*** Opening DATA FOR REVIEW ***

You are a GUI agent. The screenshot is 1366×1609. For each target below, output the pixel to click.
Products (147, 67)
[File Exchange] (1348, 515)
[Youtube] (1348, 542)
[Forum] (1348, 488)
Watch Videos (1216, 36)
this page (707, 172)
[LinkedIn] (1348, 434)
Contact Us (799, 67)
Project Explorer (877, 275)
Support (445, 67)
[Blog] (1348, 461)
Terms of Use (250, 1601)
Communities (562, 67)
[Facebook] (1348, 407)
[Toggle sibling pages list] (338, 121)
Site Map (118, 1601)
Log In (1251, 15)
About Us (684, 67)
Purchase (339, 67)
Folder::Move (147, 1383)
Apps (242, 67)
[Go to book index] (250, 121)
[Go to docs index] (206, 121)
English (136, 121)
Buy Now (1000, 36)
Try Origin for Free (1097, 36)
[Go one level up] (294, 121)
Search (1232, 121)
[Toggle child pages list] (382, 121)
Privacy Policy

*** Closing DATA FOR REVIEW ***
*** Opening DATA FOR REVIEW ***

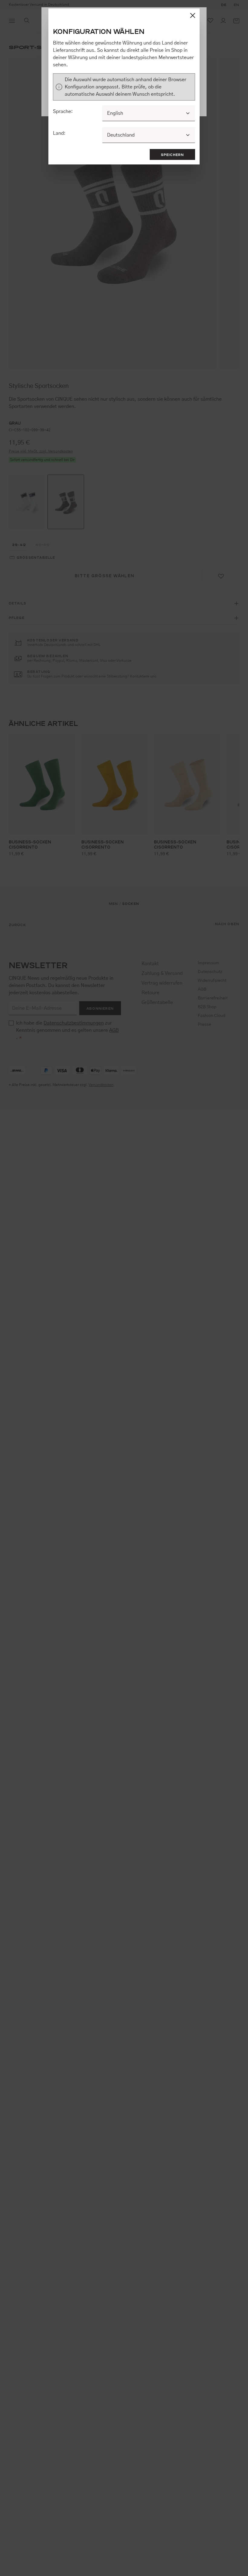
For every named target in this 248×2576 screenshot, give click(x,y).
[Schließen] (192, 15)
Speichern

*** Closing DATA FOR REVIEW ***
*** Opening DATA FOR REVIEW ***

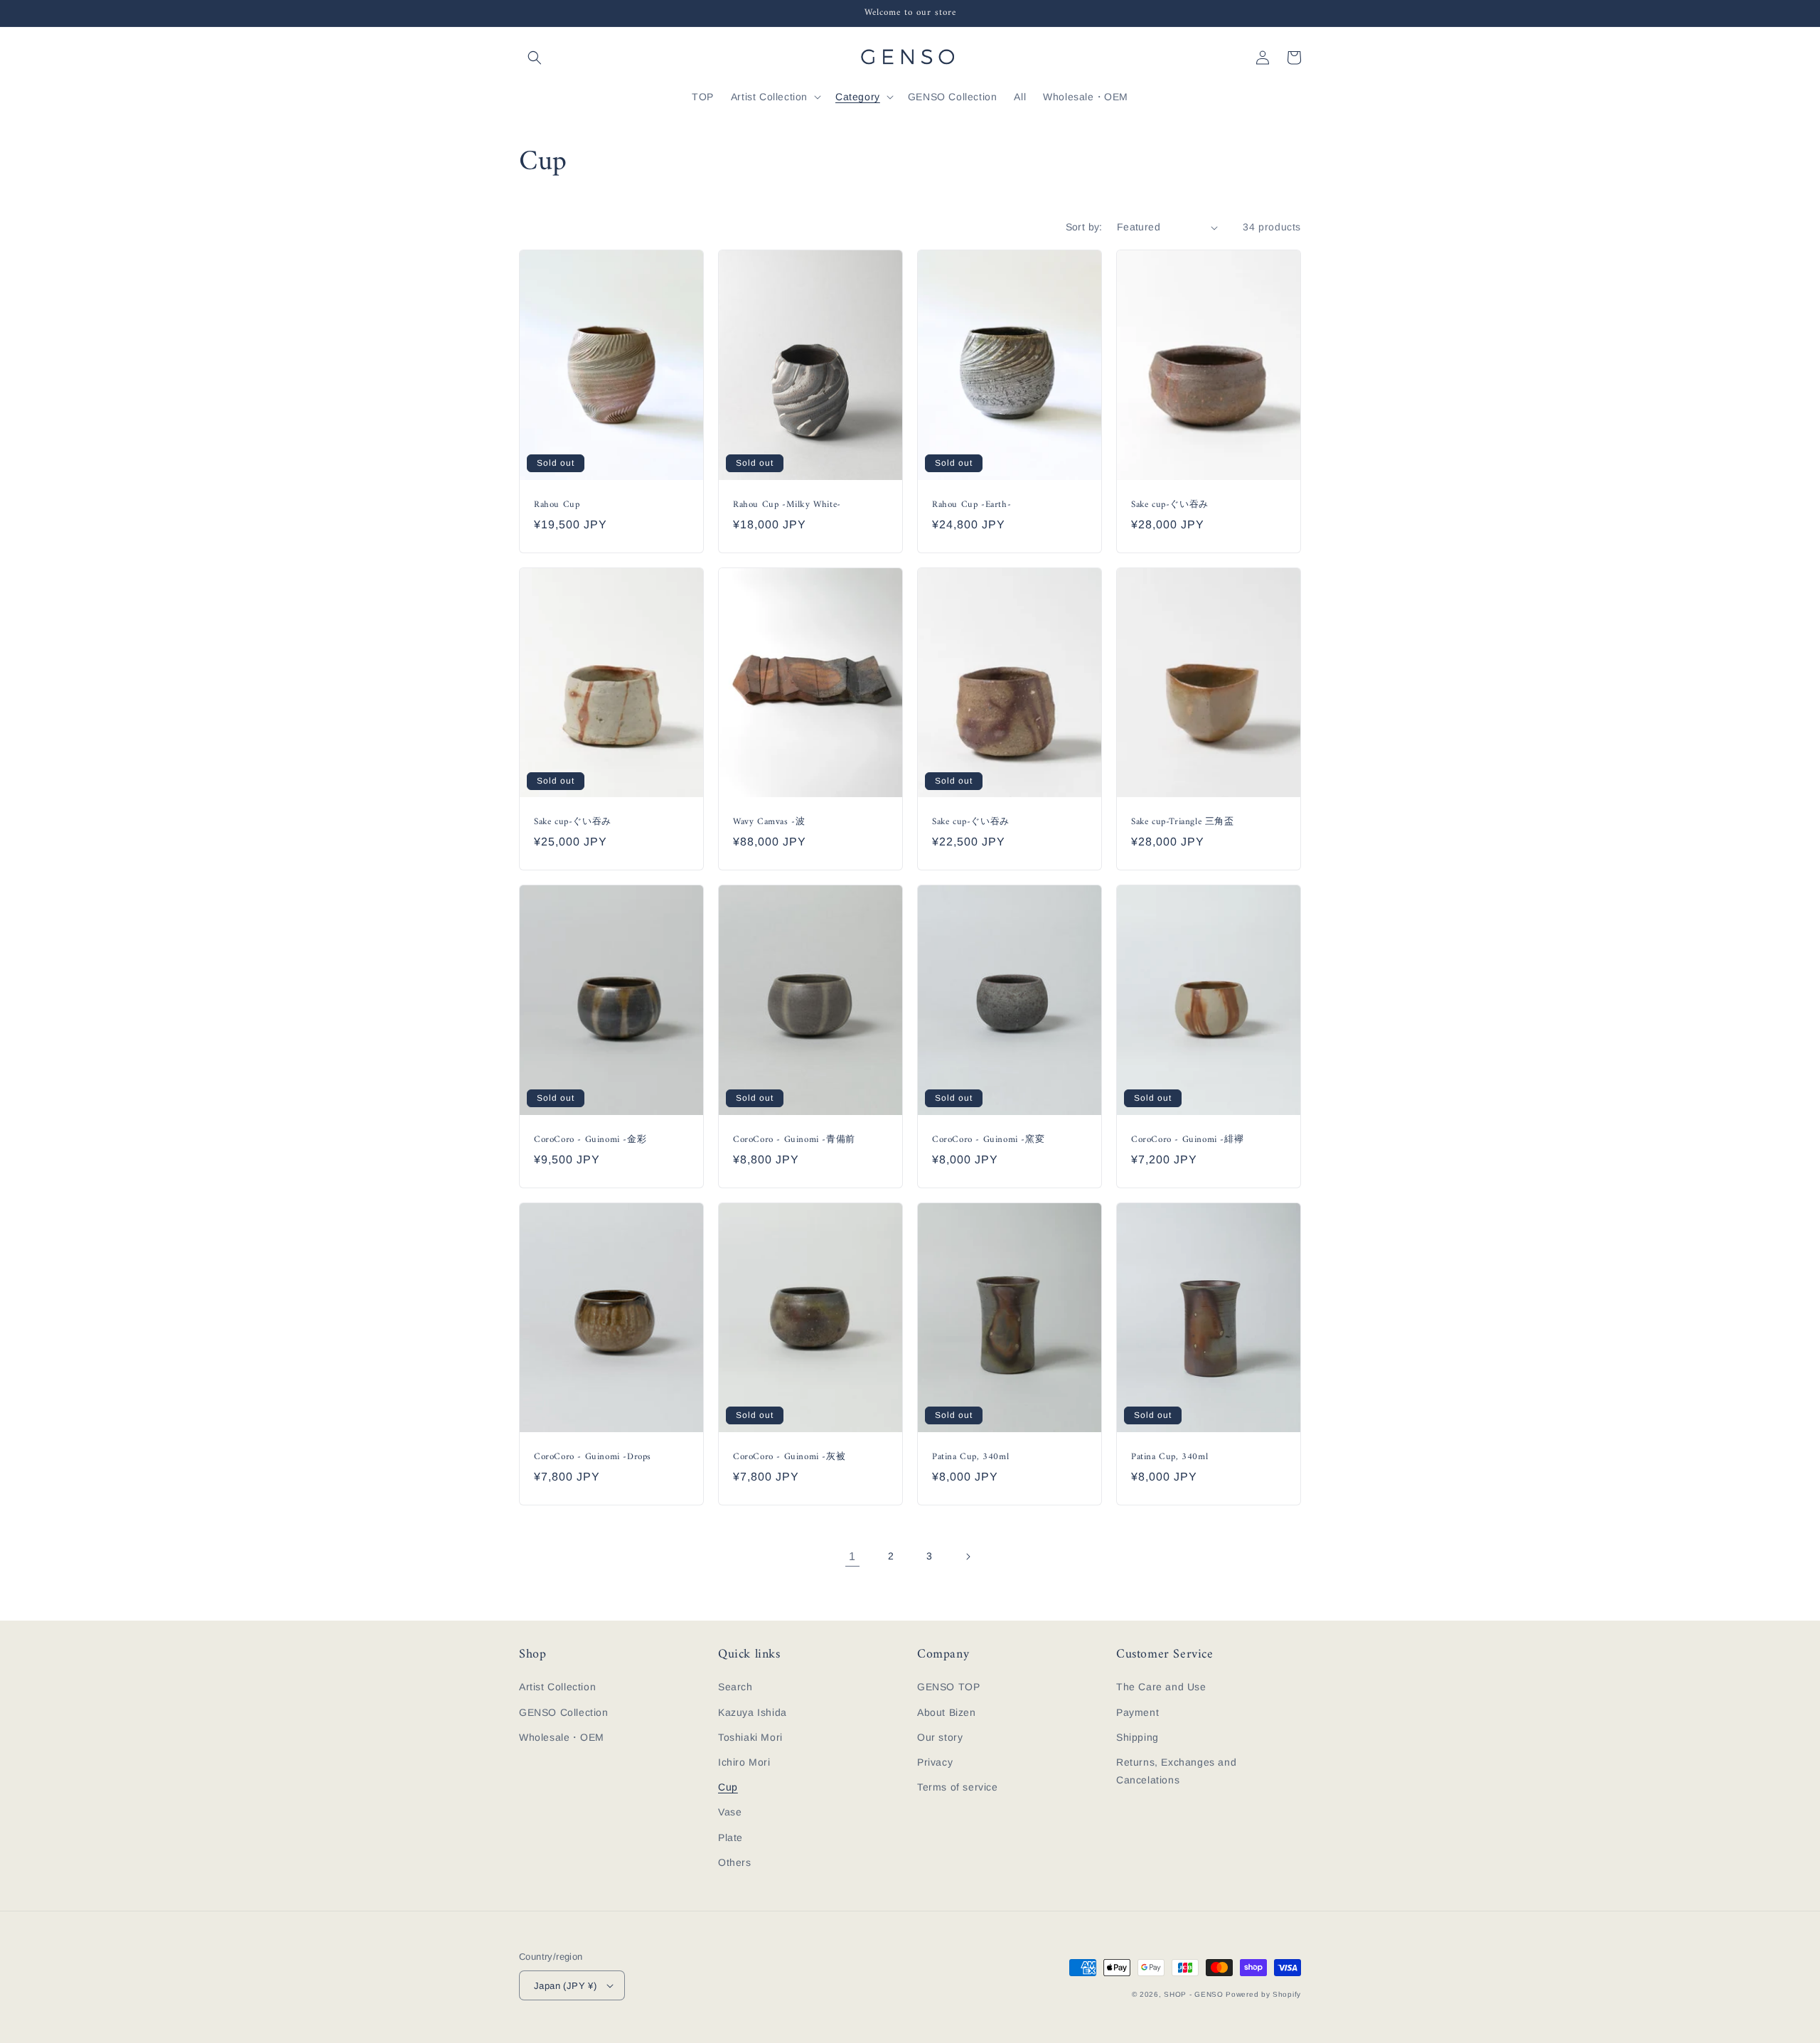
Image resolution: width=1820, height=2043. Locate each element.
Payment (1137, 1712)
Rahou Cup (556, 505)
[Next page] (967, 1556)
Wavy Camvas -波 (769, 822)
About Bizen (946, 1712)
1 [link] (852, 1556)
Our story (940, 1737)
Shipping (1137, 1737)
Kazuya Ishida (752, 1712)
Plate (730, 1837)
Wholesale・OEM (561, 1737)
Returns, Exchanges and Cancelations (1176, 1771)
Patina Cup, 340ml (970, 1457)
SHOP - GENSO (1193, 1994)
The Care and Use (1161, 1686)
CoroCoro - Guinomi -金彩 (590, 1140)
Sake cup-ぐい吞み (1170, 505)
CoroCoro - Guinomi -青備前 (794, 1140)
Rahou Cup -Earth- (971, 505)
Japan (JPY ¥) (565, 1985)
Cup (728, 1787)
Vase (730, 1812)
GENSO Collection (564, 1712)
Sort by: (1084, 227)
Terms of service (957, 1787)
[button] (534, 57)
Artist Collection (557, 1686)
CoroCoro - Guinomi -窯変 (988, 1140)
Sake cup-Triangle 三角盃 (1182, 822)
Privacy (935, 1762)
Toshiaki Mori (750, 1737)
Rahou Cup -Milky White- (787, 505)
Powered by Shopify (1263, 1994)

*** Closing DATA FOR REVIEW ***

#### [HOW TO COMPLETE THIS TASK]
Your answer should consist of the lines of the listing that contain "click", copied as they stand.

#### [WRITTEN REPLY]
You are a GUI agent. The screenshot is 1366×1609. For each target below, output the pixel to click.
For every named target in this 248×2576 screenshot, give click(x,y).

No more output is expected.